Entre 300 et 400 migrants, majoritairement afghans, vivent dans un camp, sous un métro aérien, entre les stations La Chapelle et Stalingrad, dans le 18e arrondissement de Paris. Dans l’attente de pouvoir déposer leur demande d’asile, ils n’ont d’autres choix que de dormir là, par des températures parfois négatives. lls y bravent le froid autour de feux de camp faits à partir d’objets trouvés dans la rue.
Quand il est arrivé Gare du Nord, à Paris, début décembre, Islamuddin* a demandé autour de lui où il pouvait trouver refuge. Il a expliqué rapidement sa situation : Afghan, migrant, pas encore officiellement demandeur d’asile. « On m’a dit d’aller vers le métro La Chapelle, c’était la seule option », explique, mercredi 14 décembre, cet homme de 28 ans qui en fait 20 de plus. Il s’est retrouvé sur un terre-plein en bord de boulevard parisien, où une marée de tentes côtoie des constructions approximatives faites de planches de bois et de toile, le genre de cabanes que l’on voit dans des bidonvilles.
Ces deux semaines dans la rue ont eu un impact sur l’hygiène d’Islamuddin. Les sécrétions que produisent ses yeux durant ses rares heures de sommeil s’accumulent et ses cheveux lui collent au front. « Je travaillais dans le bâtiment en Afghanistan », raconte-t-il, une miche de pain calée sous son bras. « J’ai une femme et des enfants. En Afghanistan, depuis l’arrivée des Taliban, le travail est devenu compliqué et mon frère a reçu des menaces car il faisait partie de l’armée afghane. Lui, il a fui en Iran. Moi, j’ai opté pour la France car j’ai un proche qui vit ici. » Mais Islamuddin est dubliné en Autriche : son dossier dépend de ce pays. Pour pouvoir déposer une demande d’asile en France, il va devoir attendre 18 mois, durée durant laquelle il n’aura pas d’autres options que de rester à la rue.

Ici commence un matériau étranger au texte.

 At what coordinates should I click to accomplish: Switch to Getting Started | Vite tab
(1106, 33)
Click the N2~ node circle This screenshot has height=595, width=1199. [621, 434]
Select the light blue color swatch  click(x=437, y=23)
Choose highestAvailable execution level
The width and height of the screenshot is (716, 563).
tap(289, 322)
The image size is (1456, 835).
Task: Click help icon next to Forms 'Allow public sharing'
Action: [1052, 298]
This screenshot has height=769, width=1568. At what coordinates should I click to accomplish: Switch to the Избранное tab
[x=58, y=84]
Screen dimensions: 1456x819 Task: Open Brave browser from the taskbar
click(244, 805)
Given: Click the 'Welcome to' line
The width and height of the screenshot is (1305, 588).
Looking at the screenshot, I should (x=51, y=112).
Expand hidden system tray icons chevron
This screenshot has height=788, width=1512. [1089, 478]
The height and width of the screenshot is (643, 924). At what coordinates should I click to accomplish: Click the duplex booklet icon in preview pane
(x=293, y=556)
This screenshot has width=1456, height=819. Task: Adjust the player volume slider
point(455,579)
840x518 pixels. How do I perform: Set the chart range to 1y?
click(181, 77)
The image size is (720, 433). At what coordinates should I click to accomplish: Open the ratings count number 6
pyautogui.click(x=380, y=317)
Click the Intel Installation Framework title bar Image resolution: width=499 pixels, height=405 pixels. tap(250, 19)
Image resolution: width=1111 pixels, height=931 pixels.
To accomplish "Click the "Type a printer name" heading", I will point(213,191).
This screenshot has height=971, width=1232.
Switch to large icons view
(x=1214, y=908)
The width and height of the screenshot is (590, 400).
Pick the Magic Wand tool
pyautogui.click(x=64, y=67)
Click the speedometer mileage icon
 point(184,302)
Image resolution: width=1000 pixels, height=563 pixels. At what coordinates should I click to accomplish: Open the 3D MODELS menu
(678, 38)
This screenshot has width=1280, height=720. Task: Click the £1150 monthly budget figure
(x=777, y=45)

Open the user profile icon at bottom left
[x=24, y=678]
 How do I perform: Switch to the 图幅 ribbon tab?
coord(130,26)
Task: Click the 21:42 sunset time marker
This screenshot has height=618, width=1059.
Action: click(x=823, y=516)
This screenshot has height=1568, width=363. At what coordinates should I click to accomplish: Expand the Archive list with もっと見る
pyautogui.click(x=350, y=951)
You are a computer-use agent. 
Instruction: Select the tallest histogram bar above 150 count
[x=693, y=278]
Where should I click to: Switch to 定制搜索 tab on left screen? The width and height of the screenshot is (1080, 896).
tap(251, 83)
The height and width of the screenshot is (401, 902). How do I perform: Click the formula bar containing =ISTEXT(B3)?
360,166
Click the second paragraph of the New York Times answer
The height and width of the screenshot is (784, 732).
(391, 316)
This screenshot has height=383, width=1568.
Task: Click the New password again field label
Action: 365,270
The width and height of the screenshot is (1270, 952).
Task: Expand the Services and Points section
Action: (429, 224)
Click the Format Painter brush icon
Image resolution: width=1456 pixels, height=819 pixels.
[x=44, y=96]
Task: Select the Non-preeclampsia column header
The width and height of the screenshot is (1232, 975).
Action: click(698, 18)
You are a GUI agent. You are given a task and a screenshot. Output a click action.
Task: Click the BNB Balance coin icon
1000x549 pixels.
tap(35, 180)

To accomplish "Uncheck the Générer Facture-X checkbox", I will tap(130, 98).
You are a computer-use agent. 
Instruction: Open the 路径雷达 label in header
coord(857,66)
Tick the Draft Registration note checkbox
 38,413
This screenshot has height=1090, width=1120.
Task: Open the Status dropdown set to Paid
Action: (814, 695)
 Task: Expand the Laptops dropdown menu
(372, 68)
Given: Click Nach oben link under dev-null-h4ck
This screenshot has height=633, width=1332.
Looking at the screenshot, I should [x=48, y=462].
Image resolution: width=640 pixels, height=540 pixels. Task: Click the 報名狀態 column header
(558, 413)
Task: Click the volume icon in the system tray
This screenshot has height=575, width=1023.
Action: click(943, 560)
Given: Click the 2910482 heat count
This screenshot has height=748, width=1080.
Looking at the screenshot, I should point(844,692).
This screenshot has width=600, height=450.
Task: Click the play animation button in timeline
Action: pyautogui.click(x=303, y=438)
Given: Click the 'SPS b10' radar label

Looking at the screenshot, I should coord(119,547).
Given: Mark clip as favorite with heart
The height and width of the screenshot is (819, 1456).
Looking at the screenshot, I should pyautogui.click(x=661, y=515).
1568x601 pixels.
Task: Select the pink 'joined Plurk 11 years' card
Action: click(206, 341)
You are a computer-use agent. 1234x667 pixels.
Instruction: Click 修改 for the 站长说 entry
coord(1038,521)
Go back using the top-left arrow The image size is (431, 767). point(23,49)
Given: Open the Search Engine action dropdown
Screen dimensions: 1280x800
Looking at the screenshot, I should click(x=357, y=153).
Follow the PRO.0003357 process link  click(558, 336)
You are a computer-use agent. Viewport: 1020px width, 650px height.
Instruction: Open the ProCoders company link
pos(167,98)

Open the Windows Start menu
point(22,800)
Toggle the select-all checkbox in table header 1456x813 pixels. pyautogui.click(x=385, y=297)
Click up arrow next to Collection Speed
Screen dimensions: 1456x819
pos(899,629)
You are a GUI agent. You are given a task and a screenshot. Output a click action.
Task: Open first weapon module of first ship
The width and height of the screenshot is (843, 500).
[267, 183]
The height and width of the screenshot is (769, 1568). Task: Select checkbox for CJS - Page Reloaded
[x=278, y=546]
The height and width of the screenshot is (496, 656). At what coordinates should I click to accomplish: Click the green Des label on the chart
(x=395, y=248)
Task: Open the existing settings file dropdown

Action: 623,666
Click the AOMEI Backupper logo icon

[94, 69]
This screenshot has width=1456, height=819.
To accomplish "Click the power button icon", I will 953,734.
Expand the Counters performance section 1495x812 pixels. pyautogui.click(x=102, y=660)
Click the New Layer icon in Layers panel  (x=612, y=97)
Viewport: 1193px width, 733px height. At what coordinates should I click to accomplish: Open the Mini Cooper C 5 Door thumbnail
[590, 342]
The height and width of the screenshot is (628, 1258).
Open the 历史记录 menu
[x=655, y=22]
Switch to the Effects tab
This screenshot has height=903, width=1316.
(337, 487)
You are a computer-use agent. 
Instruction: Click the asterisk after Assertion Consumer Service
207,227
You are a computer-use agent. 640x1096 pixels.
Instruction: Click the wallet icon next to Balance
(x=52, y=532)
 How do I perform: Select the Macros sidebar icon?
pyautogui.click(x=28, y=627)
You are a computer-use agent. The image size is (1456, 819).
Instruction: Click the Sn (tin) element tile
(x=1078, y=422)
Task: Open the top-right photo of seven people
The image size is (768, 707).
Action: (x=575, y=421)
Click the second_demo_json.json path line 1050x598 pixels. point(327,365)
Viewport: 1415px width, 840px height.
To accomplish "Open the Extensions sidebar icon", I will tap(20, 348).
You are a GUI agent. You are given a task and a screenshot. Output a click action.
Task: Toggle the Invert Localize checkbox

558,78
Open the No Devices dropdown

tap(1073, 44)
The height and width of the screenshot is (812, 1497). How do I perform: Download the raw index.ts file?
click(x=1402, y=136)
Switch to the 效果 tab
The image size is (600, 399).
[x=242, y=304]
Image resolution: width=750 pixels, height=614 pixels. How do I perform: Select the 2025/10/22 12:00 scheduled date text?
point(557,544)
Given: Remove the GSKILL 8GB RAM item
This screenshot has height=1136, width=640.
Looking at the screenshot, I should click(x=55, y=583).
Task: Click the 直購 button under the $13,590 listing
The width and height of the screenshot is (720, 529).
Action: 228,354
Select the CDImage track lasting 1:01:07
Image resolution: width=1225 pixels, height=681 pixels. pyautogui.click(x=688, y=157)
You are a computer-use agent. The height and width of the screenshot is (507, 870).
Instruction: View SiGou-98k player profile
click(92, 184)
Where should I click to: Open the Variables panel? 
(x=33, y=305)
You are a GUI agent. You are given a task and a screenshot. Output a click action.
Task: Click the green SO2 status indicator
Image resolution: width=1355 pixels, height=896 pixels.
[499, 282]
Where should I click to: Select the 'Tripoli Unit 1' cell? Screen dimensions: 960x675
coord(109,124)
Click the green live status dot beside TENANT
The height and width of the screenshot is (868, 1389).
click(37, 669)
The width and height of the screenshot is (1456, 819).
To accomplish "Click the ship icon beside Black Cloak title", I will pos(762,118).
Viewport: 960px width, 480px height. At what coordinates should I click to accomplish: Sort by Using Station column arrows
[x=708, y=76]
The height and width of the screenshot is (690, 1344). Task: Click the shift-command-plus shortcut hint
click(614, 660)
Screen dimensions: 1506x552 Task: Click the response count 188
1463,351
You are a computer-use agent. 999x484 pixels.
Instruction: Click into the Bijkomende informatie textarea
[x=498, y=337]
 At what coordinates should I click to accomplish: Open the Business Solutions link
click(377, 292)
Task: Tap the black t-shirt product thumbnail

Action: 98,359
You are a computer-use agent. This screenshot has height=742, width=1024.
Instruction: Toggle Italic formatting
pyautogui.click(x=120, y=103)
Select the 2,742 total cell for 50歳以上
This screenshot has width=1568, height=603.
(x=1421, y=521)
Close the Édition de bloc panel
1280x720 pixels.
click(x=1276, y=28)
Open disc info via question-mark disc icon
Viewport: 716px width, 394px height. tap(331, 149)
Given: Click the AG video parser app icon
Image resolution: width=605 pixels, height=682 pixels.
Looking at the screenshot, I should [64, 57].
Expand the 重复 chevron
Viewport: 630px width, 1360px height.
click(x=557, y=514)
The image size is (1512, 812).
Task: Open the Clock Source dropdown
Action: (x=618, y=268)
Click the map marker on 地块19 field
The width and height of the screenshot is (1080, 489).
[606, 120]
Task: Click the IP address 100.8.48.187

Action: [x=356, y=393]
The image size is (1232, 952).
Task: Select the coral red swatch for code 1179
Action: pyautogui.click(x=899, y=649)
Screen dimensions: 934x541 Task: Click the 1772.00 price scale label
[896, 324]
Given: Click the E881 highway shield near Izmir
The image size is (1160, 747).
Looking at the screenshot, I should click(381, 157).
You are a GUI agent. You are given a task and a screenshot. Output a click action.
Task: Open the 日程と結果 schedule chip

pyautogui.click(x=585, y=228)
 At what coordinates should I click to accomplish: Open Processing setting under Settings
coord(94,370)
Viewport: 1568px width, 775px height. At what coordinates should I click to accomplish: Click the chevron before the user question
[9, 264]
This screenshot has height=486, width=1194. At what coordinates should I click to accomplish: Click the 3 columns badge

Entre 300 et 400 migrants sont actuellement dans la même situation qu’Islamuddin, dans ce camp qui a surgi ces dernières semaines entre les stations de métro La Chapelle et Stalingrad, dans le 18e arrondissement. Malgré les démantèlements, dont le dernier en date, le 17 novembre, ce camp se reforme inlassablement. Les hommes qui y vivent sont des primo-arrivants à qui, comme Islamuddin, on a fait savoir que « La Chapelle » était une étape obligée à leur arrivée à Paris.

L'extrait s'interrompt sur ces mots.